Low glycemic (GI) diets have become the hot topic in human medicine not only for their ability to help manage diseases such as heart disease and type 2 diabetes, but also their ability to help prevent such diseases from developing in the first place. For those people who are predisposed to these diseases through genetics or lifestyle choices, one of the surest ways to slow, if not stop, the progress of heart disease and diabetes is to embrace a low GI diet.

But what about low GI pet food? Can it make a difference to the health of your four-legged family member?

You bet! Our pets are suffering from the same diseases that plague North Americans brought on by unhealthy diets and sedentary lifestyles so why shouldn’t they benefit from the same type of diet that aids us in our mission for better health and longetivity?

What is Low GI Pet Food?

Developed at the University of Toronto by Dr. David Jenkins, professor of nutritional sciences and medicine and doctor at St. Michael’s Hospital, the GI diet places measures foods on how they affect sugar levels in the blood. As a way of measuring the sugar values of food, glucose, or pure sugar, which raises blood sugar faster then any other foodstuff, is given a value of 100 – all other foods measure under that value.

Foods that are rated high break down quickly, causing a spike in blood sugar levels. When this happens, the pancreas releases a dose of insulin to help control blood sugar levels and it is believed that this constant demand on the organ helps contribute to diabetes. Meanwhile, high insulin levels may be a considerable factor in promoting heart disease by raising cholesterol and triglycerides levels, a major factor in cardiac health.

What determines the glycemic index of a food is how fast it digests so the results may be surprising. For example low glycemic fruits include apples, apricots, banana, grapefruit, grapes, kiwi, orange, peaches, pears, and strawberries. Meanwhile, the only high GI fruit is watermelon and the only high vegetables include potatoes and parsnips. White rice and white bread are considered high meanwhile basmati, brown, and wild rice are all rated at medium on the glycemic index. What is the difference? The difference is the amount of fiber that is naturally found in the food.

Low GI pet food contains ingredients that are on the low side of the GI index or balanced in such a way that they are still slow to digest. This means that high glycemic potato is balanced beside low GI meat, vegetables such as broccoli and chard, and high fiber foods such as buckwheat and quinoa.

What else Effects Low GI Pet Food?

Heavily processed foods tend to be higher on the glycemic index as the additional cooking changes the starch from a low indexed amylose molecule to a high GI amylopectin starch molecule.
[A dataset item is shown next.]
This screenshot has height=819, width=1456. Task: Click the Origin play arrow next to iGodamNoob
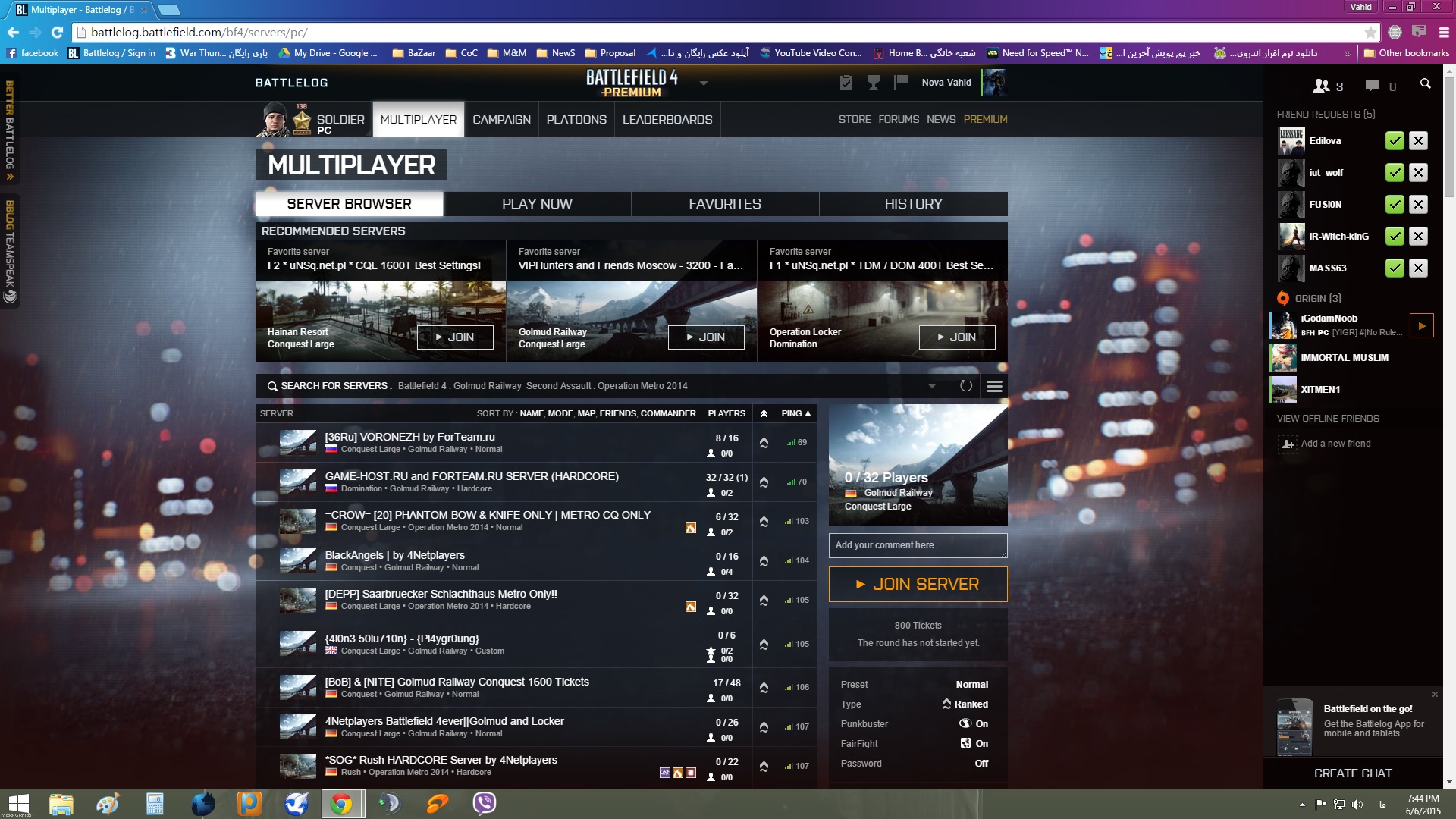[x=1421, y=325]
The less processed the food, the lower the GI level and the overall better choice for long term pet health.

Meanwhile, long cooking times can also affect GI levels by softening the food granule and making it easier to digest. An example of this would be al dente pasta versus overcooked past – al dente has a lower GI level.
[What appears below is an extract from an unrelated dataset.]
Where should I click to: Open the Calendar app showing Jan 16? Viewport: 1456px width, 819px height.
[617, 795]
Protein and fat slow down the rate of stomach emptying and digestion so always feed your pet a balanced diet that includes the appropriate nutrient levels for their activity level.

Dietary fiber is the final determining factor that can make or break a low GI meal. Even though an apple tastes sweet and the inclination would be to put it on the high GI list, the fiber and pectin in the fruit actually slows digestion resulting in a low GI rating.

How to Feed your Pet a Low GI Diet

Many commercial foods are heavily processed with an emphasis on filling the pet up versus providing adequate nutrition. Learn to read ingredient labels and where the high GI foods are listed on the list.

For example, if corn or corn meal is listened in the top five ingredients, steer clear. Watch for high GI foods being broken down and listed in several places i.e. corn, corn meal, corn flour. Technically, it is all still corn and can spike your pet’s blood sugar levels just the same as though it was still a whole kernel of corn except now the parts are smaller, aiding in even faster digestion so it digests even faster!

Read ingredient labels and look for low glycemic, high fiber food for your pet. They will live a long healthy life and never miss the sugar spiking foods!